Instructions to follow:
Going through the listing below, tally the lines that contain the word "cổng" and give only that figure.

Records to process:
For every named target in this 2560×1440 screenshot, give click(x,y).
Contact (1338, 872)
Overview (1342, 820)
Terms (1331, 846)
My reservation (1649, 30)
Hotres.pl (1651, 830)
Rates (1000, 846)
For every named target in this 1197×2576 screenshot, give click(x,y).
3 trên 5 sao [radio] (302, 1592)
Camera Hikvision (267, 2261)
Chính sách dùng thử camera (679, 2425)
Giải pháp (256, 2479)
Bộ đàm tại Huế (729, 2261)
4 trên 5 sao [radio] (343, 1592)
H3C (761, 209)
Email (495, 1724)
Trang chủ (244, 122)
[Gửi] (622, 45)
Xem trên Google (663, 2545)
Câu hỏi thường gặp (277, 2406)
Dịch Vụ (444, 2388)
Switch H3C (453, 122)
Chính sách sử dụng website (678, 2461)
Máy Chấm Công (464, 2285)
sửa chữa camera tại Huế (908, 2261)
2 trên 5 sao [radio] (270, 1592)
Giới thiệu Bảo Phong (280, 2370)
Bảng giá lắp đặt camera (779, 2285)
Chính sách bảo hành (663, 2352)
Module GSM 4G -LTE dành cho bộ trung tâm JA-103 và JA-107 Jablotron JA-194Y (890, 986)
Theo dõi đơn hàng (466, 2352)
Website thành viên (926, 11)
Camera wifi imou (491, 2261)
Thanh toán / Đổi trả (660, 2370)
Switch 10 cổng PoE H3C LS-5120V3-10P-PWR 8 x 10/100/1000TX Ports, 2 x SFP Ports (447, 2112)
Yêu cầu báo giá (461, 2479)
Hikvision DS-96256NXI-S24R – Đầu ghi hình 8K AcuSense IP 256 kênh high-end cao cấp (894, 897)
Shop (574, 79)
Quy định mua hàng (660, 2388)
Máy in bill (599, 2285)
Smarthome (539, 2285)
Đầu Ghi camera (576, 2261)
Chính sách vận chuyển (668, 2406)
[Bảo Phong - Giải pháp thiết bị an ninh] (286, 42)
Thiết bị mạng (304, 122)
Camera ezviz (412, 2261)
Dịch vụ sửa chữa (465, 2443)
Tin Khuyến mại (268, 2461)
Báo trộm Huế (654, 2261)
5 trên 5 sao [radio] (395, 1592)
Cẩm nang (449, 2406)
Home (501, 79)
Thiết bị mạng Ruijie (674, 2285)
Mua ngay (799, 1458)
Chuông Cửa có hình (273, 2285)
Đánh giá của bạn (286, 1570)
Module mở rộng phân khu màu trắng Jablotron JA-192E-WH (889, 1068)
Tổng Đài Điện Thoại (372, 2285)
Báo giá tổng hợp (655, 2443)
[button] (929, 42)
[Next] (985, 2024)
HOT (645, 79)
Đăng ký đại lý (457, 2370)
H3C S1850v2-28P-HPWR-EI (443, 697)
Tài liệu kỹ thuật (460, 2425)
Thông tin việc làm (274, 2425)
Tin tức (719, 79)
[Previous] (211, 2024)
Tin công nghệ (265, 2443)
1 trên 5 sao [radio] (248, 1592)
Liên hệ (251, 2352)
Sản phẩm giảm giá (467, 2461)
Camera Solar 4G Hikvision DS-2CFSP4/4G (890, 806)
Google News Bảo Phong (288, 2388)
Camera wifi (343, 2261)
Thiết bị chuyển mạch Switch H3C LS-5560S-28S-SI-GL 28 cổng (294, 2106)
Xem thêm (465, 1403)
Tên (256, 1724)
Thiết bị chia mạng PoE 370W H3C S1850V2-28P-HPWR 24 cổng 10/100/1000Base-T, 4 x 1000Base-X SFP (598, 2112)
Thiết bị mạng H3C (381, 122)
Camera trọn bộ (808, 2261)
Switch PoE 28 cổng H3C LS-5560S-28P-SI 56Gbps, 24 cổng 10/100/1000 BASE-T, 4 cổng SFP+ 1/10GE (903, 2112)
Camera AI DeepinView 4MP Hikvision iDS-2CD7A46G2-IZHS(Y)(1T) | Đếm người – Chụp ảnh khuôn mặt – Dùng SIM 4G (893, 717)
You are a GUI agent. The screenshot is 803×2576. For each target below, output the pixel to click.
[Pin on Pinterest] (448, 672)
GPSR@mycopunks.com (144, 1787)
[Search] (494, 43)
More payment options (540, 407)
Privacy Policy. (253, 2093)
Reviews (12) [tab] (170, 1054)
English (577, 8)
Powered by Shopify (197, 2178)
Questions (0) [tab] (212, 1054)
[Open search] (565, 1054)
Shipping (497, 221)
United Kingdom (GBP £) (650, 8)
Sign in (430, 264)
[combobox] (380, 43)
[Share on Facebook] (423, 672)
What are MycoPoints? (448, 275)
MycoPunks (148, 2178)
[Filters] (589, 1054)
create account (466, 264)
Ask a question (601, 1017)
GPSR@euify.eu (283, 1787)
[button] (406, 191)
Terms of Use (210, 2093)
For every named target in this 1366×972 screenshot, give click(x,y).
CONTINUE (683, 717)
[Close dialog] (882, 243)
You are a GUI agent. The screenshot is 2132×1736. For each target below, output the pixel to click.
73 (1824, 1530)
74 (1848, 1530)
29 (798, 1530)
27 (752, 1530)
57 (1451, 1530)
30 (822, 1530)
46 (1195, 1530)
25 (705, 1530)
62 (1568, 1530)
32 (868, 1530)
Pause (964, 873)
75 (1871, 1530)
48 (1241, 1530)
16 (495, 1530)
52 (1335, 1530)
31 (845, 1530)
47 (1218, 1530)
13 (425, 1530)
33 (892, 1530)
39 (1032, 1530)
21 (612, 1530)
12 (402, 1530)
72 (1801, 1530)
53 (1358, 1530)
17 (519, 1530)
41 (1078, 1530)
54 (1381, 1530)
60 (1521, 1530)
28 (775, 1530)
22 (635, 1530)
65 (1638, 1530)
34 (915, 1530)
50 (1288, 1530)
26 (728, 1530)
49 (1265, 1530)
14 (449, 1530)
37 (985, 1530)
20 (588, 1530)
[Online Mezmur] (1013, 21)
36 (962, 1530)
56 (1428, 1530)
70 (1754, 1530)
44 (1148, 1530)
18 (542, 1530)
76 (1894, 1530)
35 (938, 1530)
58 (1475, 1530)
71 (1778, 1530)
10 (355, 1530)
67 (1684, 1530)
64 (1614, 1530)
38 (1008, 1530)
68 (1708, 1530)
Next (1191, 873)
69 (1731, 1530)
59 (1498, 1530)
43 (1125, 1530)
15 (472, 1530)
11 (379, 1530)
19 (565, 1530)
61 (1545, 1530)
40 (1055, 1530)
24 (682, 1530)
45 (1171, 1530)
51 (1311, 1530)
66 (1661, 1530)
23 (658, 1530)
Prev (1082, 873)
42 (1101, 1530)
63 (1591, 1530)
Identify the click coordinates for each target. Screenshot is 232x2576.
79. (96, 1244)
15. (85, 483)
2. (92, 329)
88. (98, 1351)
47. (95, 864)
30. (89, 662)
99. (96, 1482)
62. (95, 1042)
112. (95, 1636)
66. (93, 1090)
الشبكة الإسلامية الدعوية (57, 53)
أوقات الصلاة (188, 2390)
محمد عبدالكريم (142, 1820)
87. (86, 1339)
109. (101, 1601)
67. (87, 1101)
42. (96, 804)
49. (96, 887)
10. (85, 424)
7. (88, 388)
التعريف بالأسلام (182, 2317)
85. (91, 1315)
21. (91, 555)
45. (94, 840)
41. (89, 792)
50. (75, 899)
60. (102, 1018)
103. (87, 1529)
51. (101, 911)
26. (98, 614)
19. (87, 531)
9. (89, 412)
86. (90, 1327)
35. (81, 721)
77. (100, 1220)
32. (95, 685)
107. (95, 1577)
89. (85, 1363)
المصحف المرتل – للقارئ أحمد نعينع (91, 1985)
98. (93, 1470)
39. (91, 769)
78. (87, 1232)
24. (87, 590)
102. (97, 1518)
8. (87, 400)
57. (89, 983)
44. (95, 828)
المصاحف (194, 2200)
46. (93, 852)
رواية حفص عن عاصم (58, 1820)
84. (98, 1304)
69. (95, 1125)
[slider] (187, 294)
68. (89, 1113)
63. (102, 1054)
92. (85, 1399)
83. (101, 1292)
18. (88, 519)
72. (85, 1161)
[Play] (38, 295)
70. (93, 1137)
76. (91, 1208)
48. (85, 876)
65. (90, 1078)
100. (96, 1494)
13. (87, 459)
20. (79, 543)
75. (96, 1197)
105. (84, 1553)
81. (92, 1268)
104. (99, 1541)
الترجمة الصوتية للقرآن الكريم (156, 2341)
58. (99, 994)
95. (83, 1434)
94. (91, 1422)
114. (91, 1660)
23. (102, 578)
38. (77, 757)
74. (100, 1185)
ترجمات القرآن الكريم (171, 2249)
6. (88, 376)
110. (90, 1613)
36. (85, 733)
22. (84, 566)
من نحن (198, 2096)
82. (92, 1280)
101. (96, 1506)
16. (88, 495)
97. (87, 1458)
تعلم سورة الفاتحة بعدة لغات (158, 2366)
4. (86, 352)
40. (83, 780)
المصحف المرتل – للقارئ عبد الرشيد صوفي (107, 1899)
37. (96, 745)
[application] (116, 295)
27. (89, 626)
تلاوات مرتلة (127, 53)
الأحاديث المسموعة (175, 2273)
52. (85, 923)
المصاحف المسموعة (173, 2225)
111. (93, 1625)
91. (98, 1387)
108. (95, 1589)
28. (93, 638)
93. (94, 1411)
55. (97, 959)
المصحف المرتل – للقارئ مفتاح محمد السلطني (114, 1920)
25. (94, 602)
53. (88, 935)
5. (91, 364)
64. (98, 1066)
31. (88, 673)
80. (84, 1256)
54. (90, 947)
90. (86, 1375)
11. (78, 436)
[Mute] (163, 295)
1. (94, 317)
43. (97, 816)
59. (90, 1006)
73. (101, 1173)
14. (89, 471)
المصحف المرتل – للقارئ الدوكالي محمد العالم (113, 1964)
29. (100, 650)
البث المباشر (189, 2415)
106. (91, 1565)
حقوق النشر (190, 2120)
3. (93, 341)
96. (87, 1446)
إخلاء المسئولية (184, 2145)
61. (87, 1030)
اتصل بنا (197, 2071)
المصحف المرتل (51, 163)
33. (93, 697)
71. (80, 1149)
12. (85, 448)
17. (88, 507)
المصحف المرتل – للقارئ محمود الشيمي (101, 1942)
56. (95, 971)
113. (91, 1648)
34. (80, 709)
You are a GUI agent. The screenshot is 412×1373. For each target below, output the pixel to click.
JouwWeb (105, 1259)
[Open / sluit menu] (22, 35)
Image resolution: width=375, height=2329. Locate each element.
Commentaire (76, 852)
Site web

Answer box:
4